Greece has begun enforcing strict new regulations to prevent businesses from charging tourists for expensive sunbeds and parasols.
The finance ministry has issued more than €350,000 fines on restaurants and entrepreneurs accused of charging for spaces illegally or preventing free access.
New rules introduced this year state that rental sunbeds, deck chairs and parasols must be at least four metres from the sea, and no rentals are allowed on smaller beaches with less than four metres of sand.
Tourists can report abuses on a new app, MyCoast, and authorities have also been using drones and satellites to spot businesses breaking the rules.
In five days, they have acted on more than 1,000 complaints, mainly in Attica, Halkidiki, Rhodes, Chios, Kalymnos, Parga, Aegina and Messolonghi, and taken action on 14 beaches.
Economy Minister Kostis Hatzidakis said they’ll deploy drones in the coming days in the Cyclades islands, including Syros, Mykonos, Santorini and Naxos, as well as in the Dodecanese, including Rhodes.
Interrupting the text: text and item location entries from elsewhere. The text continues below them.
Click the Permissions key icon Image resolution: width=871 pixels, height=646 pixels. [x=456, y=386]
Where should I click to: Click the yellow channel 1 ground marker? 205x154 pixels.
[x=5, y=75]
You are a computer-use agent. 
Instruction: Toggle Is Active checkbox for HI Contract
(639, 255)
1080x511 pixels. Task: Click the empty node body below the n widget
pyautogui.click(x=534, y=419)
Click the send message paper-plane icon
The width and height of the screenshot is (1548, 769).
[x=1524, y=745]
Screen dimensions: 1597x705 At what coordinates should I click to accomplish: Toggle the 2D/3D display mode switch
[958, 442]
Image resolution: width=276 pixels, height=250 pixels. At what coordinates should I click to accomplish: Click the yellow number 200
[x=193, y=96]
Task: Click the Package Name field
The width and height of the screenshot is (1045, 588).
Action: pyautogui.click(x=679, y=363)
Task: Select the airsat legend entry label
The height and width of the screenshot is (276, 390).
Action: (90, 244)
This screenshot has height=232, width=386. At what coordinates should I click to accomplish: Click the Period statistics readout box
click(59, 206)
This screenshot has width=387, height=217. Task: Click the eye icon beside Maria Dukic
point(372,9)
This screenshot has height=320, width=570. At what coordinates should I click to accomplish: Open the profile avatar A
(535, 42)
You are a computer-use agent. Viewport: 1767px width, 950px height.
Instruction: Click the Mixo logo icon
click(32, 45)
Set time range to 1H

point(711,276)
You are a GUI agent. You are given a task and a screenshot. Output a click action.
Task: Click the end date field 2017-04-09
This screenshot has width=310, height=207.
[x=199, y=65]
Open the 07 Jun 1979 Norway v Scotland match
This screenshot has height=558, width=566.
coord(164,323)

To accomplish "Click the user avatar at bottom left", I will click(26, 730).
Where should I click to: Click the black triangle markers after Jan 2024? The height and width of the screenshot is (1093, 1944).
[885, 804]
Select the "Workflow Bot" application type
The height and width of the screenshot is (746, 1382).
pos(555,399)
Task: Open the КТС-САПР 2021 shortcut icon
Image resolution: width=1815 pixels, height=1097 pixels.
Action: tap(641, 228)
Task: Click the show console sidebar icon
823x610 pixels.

In a LinkedIn post, Mr Hatzidakis said that satellite images revealed that the new law ‘with the toughest sanctions in Europe’ had already led to improvements on Greece’s beaches.
He added: “Our goal is to protect the environment and the citizen’s right to free access to the beach. To preserve our tourism product.
“But of course we should also support healthy entrepreneurship represented by entrepreneurs who do their job properly. And there should be no doubt that in the coming period the controls will continue even more intensively, giving priority to the areas with the most citizens’ complaints.
“Whatever we have said, we mean it! We are determined to apply legality everywhere on the beaches!”